[Screenshot grounding data]
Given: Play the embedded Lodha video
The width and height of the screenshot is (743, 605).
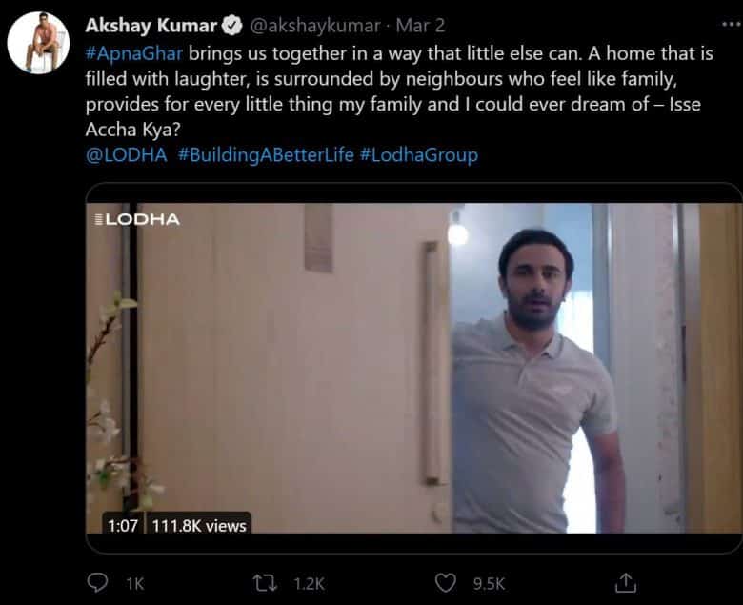Looking at the screenshot, I should [413, 367].
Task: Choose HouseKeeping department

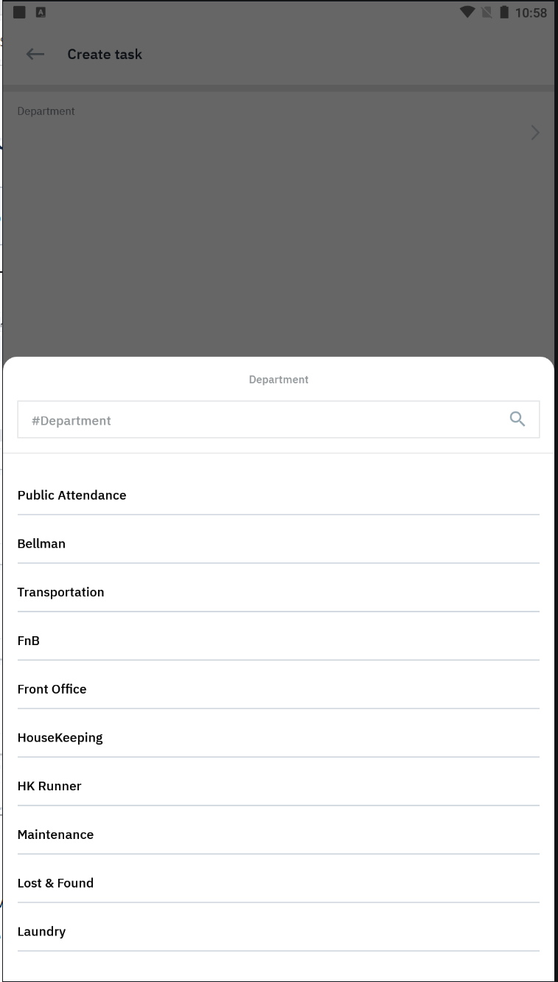Action: coord(60,738)
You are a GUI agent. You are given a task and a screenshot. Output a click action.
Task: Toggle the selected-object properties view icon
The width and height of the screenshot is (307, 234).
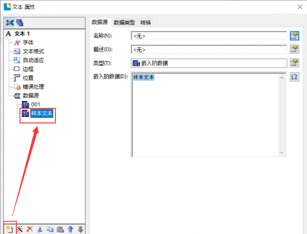click(x=10, y=23)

**INSTRUCTIONS TO FOLLOW**
Output exactly the lines from the line with "You are a GUI" to the last line of the records, including both, and leave every picture out.

**YOUR RESPONSE**
You are a GUI agent. You are given a task and a screenshot. Output a click action.
Task: Toggle the selected-object properties view icon
The width and height of the screenshot is (307, 234).
click(x=10, y=23)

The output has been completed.